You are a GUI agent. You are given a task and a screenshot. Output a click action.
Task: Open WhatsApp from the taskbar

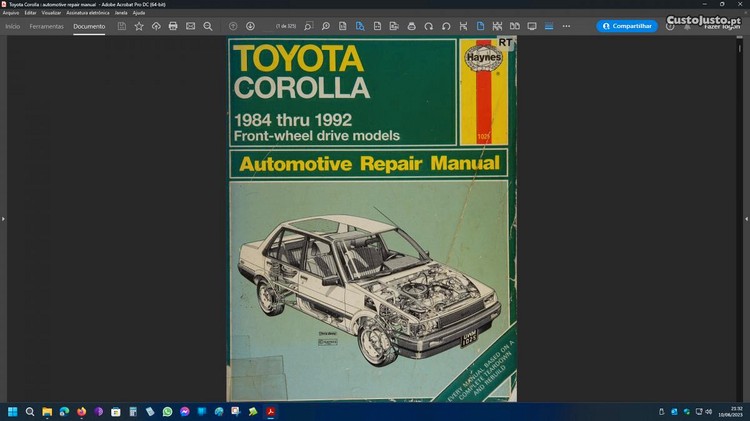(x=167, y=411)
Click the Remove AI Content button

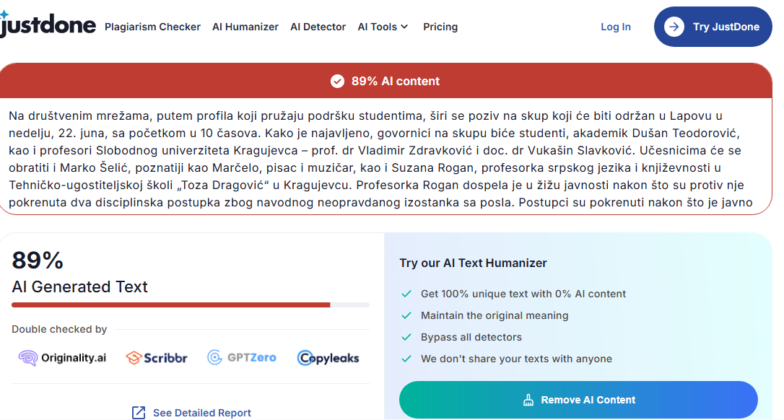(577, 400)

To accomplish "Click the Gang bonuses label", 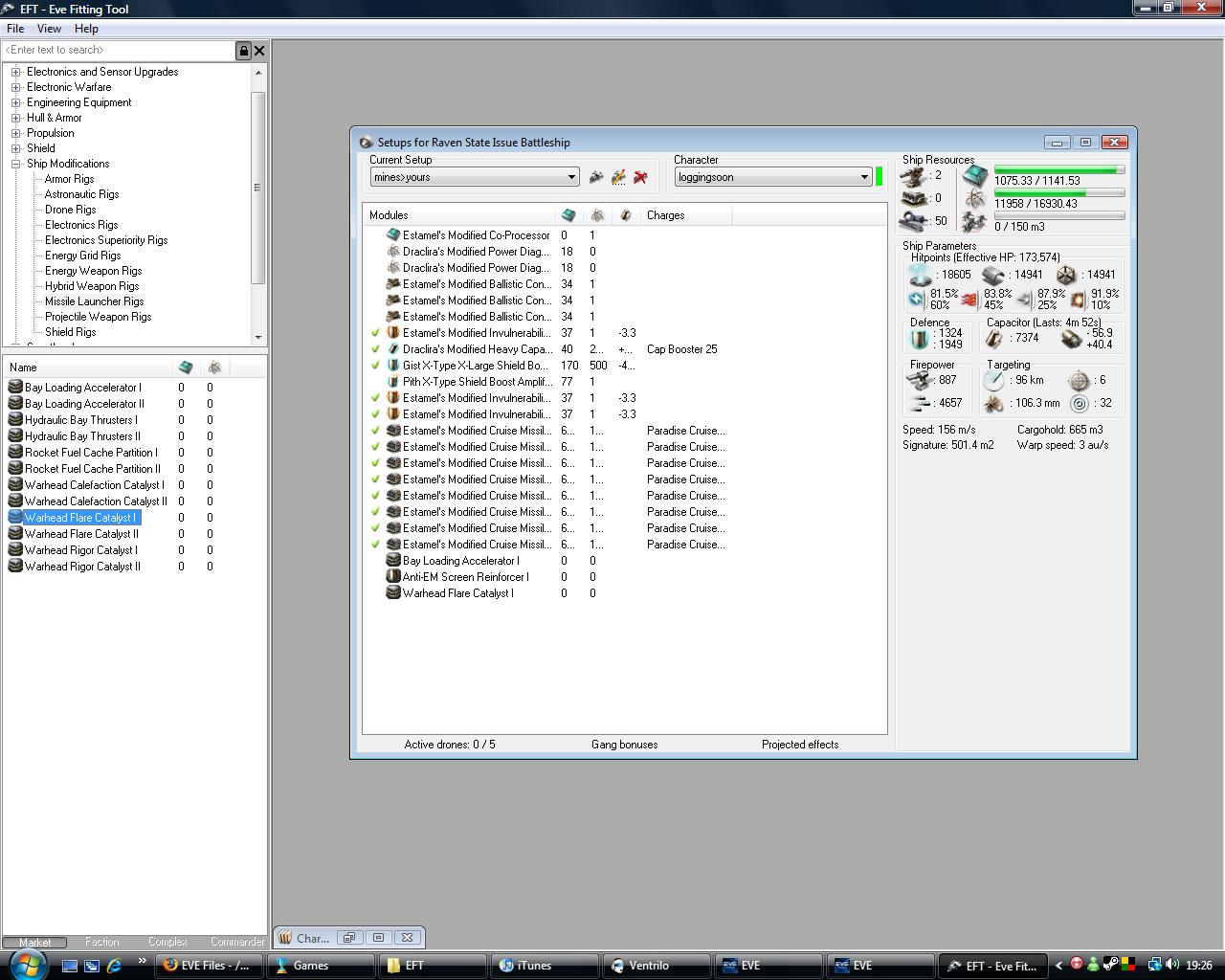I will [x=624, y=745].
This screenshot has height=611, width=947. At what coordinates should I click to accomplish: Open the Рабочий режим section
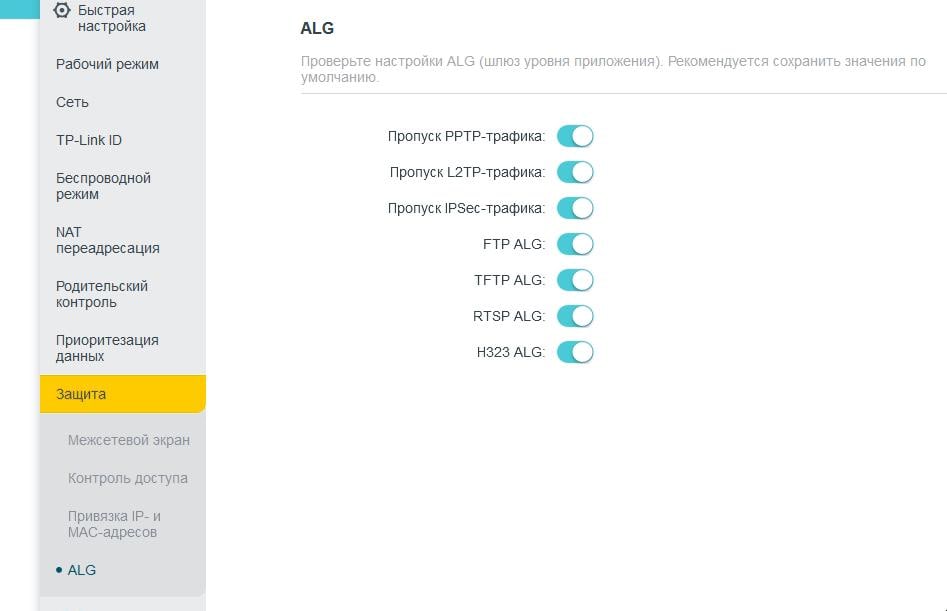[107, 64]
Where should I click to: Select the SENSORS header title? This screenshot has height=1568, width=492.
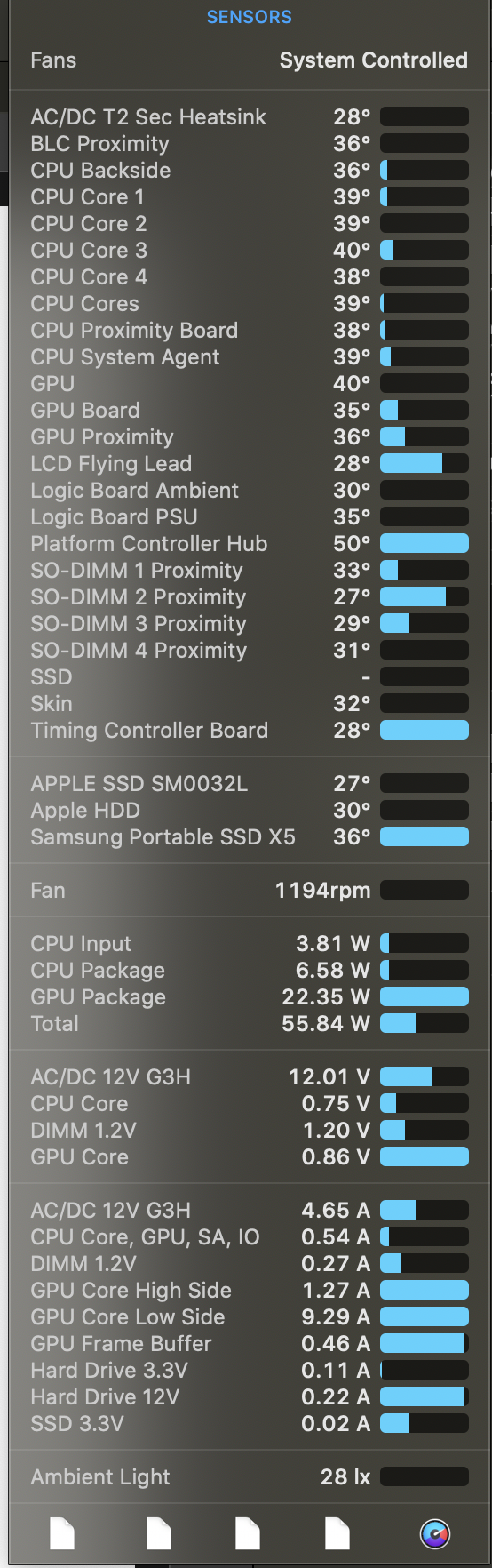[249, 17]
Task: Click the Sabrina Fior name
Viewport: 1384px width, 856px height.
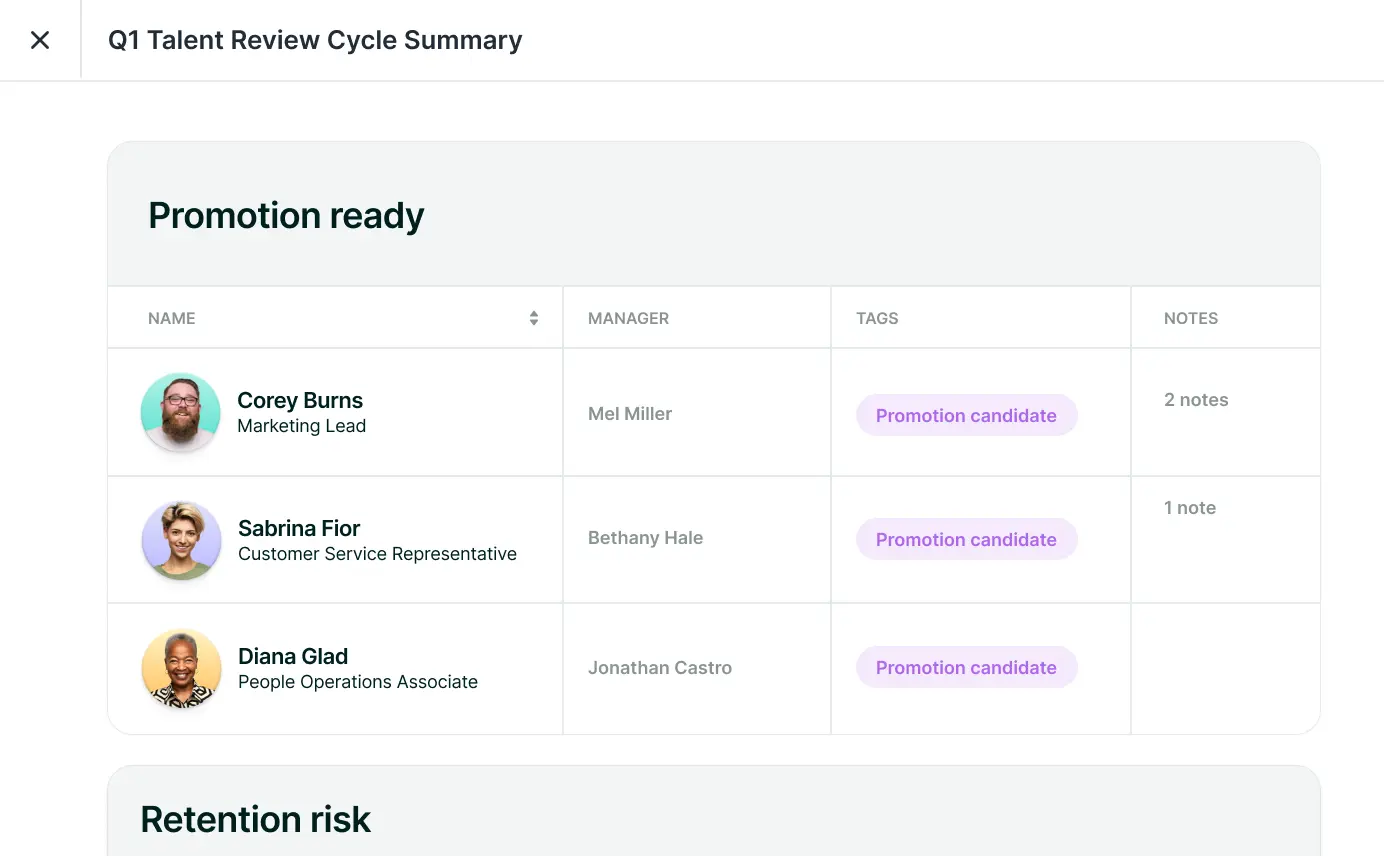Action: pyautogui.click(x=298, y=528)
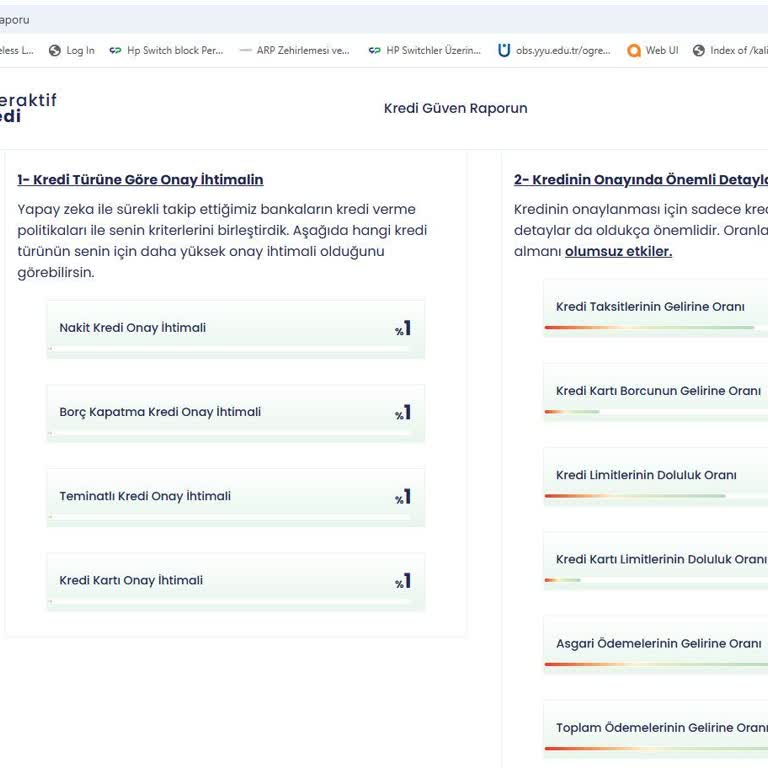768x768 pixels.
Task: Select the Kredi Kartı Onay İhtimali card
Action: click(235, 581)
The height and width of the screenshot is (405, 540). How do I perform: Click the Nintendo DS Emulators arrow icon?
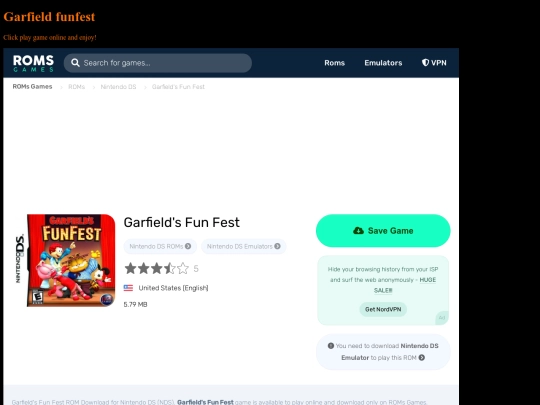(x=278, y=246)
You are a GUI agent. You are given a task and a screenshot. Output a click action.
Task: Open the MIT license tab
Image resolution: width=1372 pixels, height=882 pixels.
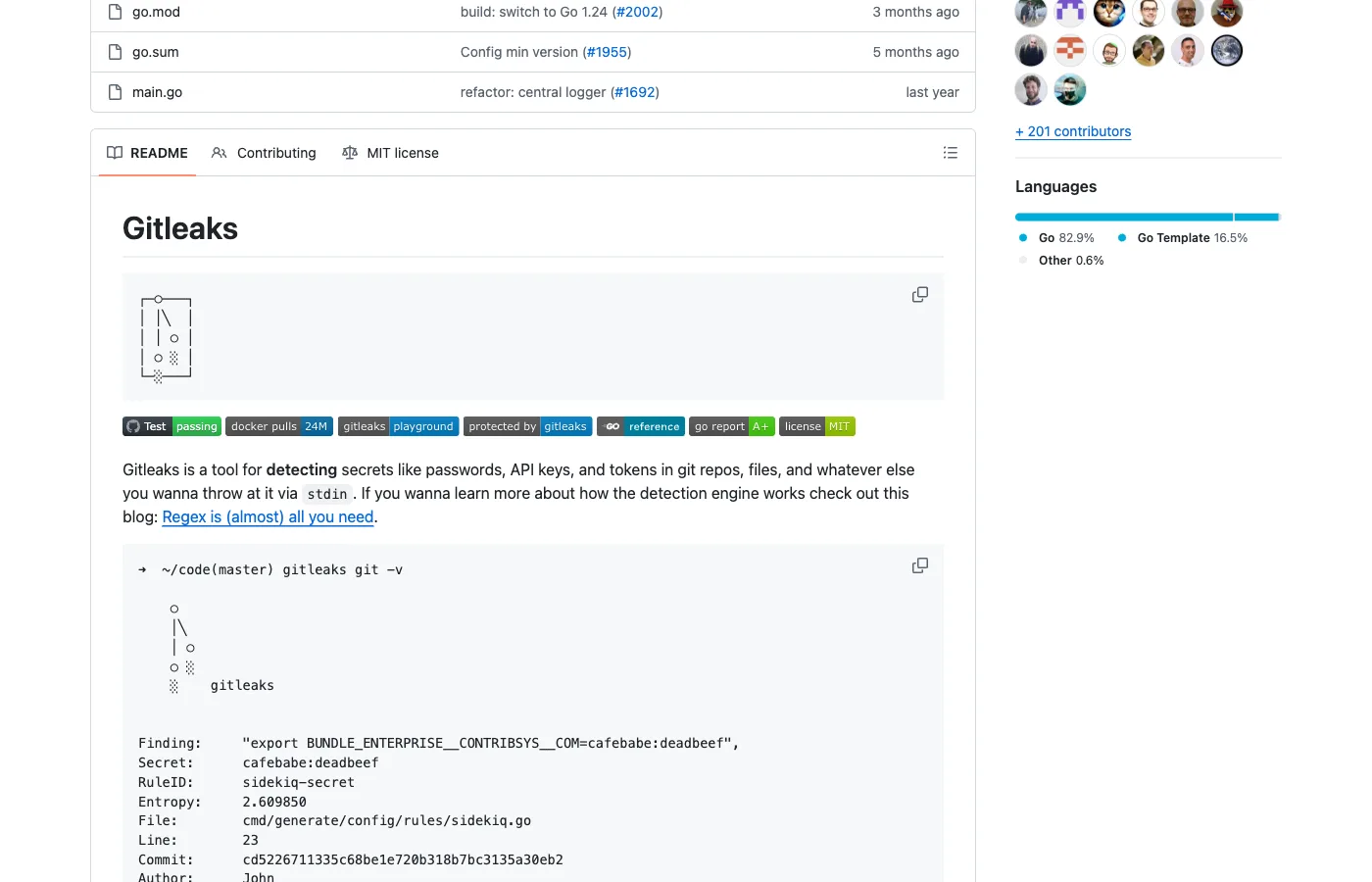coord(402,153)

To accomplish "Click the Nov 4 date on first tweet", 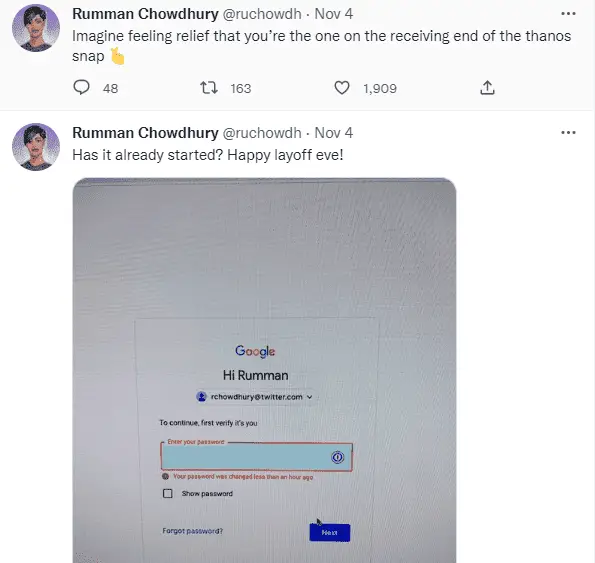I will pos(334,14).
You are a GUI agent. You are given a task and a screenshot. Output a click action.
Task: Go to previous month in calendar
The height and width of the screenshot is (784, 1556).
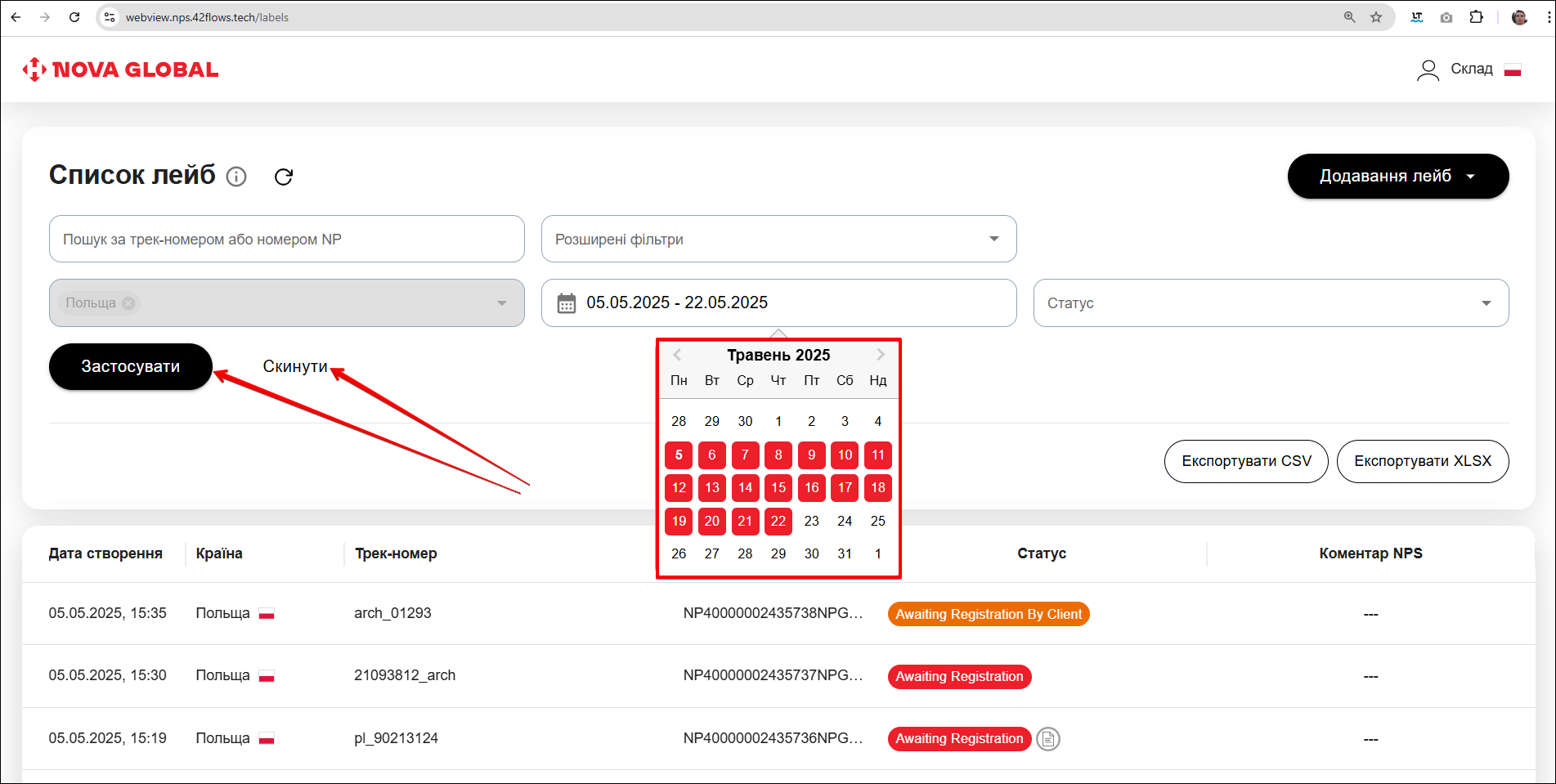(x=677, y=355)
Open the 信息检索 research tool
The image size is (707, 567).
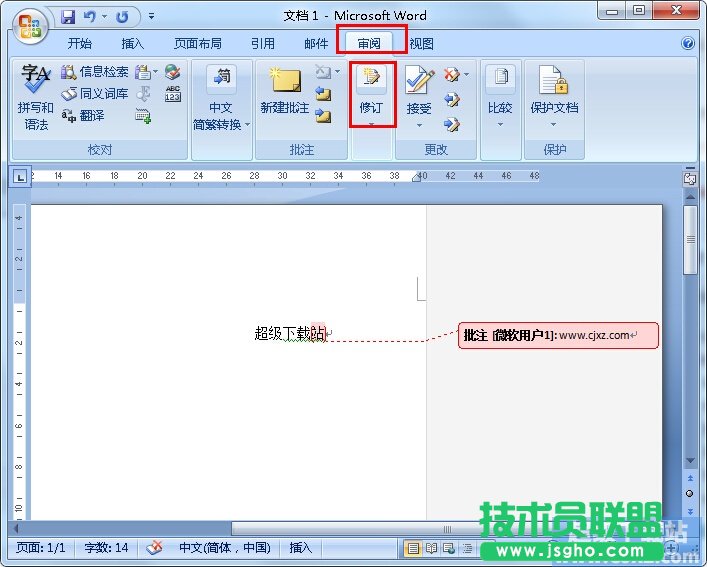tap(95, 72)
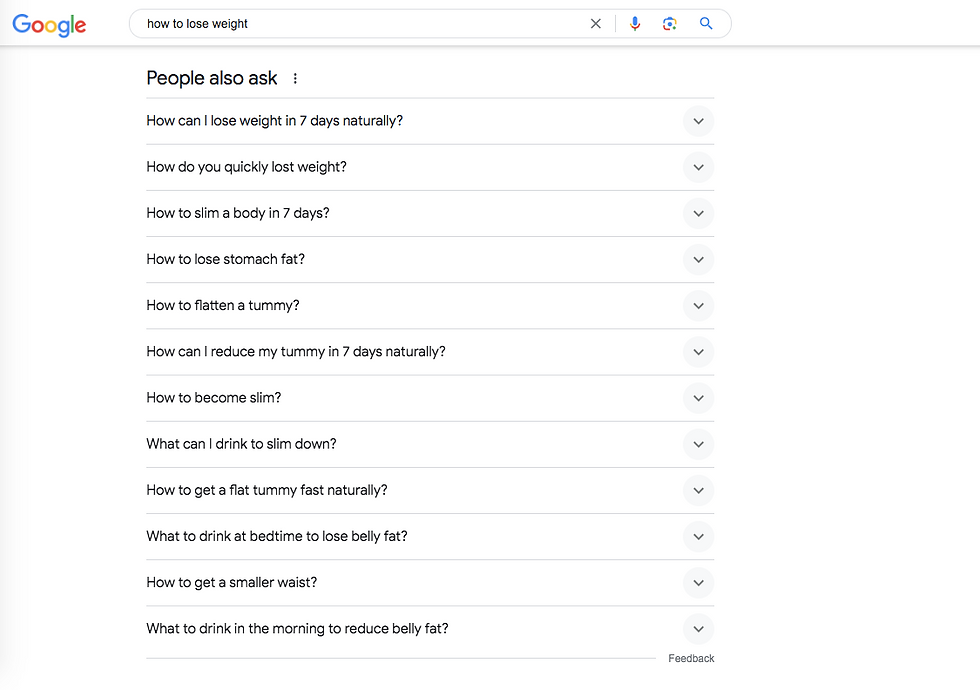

---------------

Required work: When you reach the line that contains "Open the 信息检索 research tool", start copying the listing word for word and stop only after its last line, without any pictures.

Result for this task:
Open the 信息检索 research tool
The image size is (707, 567).
tap(95, 72)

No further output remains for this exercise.